Главной претензией, помимо других, было то, что Канторович противопоставил «математическую экономику» принятой тогда советской «политической экономии». Его оппоненты узрели в ней нечто анти-марксистское. В 2007 году А.М.Вершик, ученик Канторовича, в математико-биографическом очерке о своём учителе пишет о «внутреннем вето» — самоцензуре, не только в отношении экономических вопросов, но и их математического базиса — которое длилось до 1956 года. «Рассекречивание» предмета пришло с новой надеждой, обусловленной хрущёвской оттепелью.

Во многом независимо от Канторовича, американский математик и экономист голландского происхождения Тьяллинг Купманс разработал схожий метод для анализа оптимального распределения ресурсов. Они совместно получат еще одну Нобелевскую премию по экономике в 1975 году за общее открытие.

Третий учёный, американский математик Джордж Данциг, опять, независимо от двух других, хотя и чуть позже, сразу после войны, разработал систему уравнений линейного программирования для решения вопросов планирования в ВВС США. В 1947 году он разработал «симплекс-метод», или симплексный алгоритм, для задач линейного программирования. Метод быстро был принят промышленностью для внутреннего планирования и используется до сих пор. Журнал New Scientist недавно назвал этот американский ответ на вопрос советской оптимизации «алгоритмом, который правит миром».

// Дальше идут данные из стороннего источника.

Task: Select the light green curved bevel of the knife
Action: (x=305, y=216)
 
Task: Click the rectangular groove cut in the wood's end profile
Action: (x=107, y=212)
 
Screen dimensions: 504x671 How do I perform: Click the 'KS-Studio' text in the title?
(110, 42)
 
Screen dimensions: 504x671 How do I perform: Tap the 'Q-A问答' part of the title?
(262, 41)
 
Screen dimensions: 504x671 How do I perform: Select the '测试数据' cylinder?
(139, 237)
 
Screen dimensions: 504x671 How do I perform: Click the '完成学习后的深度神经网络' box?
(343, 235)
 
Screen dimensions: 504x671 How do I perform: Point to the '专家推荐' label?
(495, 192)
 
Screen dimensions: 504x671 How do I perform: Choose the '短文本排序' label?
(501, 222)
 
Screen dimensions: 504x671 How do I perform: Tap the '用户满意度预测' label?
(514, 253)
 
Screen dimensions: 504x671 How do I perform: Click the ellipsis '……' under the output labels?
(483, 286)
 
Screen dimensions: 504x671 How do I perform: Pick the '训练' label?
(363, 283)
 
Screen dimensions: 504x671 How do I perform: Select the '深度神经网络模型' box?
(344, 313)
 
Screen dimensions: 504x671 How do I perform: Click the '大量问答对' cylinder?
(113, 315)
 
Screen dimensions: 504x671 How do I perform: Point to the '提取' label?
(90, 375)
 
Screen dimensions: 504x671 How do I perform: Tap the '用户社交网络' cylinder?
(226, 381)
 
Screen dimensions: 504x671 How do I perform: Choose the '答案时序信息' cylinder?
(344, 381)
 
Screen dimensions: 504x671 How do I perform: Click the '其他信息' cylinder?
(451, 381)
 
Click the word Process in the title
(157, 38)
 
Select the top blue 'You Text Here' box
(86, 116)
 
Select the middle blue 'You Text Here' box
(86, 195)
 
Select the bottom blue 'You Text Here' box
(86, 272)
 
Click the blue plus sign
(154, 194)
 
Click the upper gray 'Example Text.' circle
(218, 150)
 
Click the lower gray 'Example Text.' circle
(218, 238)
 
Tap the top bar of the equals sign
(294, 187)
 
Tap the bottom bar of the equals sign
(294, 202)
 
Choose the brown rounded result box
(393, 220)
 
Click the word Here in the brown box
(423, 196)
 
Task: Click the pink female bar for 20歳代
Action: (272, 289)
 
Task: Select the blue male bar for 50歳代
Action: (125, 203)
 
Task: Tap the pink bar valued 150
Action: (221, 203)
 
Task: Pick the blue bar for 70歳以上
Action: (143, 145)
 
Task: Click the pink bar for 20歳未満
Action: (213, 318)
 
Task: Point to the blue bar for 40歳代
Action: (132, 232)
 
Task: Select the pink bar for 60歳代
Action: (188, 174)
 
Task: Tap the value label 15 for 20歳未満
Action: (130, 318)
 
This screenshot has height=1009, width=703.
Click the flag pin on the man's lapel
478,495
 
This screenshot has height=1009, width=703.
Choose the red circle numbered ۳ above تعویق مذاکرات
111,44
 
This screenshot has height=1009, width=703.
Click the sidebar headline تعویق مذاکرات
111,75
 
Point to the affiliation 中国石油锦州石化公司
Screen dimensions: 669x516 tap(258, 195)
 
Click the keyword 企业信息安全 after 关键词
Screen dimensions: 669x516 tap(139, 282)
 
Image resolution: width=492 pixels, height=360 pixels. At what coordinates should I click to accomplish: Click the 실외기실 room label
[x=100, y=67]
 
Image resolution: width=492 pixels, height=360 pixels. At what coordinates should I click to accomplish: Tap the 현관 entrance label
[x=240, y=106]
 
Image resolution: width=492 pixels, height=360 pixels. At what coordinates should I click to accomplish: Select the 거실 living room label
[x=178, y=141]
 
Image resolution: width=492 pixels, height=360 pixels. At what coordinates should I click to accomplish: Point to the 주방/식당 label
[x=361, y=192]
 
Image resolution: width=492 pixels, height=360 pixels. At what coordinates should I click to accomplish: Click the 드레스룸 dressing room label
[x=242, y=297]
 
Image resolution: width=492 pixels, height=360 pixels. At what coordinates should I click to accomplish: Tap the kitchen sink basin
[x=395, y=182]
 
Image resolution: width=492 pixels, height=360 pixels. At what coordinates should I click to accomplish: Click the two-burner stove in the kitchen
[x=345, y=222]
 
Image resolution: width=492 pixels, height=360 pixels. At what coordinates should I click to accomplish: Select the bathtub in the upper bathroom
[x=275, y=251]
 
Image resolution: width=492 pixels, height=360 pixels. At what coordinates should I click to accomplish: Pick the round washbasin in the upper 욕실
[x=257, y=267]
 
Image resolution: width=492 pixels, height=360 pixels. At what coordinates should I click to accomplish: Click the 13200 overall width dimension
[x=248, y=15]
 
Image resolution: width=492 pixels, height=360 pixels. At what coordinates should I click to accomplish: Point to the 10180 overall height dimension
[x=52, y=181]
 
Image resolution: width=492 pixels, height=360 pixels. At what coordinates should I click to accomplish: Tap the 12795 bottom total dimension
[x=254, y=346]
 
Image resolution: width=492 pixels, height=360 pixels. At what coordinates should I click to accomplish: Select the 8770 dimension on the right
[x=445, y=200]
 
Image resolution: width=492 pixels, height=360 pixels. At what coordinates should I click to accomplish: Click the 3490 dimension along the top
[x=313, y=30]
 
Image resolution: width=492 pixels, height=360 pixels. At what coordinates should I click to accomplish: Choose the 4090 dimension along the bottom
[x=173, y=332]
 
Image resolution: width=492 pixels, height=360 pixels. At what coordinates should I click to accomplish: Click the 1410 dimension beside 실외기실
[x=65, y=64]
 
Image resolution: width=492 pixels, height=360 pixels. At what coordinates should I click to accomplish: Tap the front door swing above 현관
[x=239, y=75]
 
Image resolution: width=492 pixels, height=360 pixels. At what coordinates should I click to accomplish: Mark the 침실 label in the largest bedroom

Зеркально отражая американских архикапиталистов, спасших работу Леонтьева, в Советском Союзе первыми вникали в линейное программирование советские военные специалисты, так как только они имели доступ к зарубежным текстам на эту тему, переведённым на русский язык, но ещё не опубликованным внутри страны. Их интересовало не экономическое планирование вообще, их интересовали управленческие вопросы, а конкретно подзадачи о распределении ресурсов, которые в конце концов являеются альфой и омегой экономики.

Ни один полковник, ни один генерал не слышал ранее о Канторовиче. Вершик вспоминает, как в 1957 году он посетил научно-исследовательский институт Министерства обороны в Москве и рассказал о работе своего наставника Канторовича. «Для них, для людей, которые только начали изучать американскую литературу по линейному программированию, это было откровением».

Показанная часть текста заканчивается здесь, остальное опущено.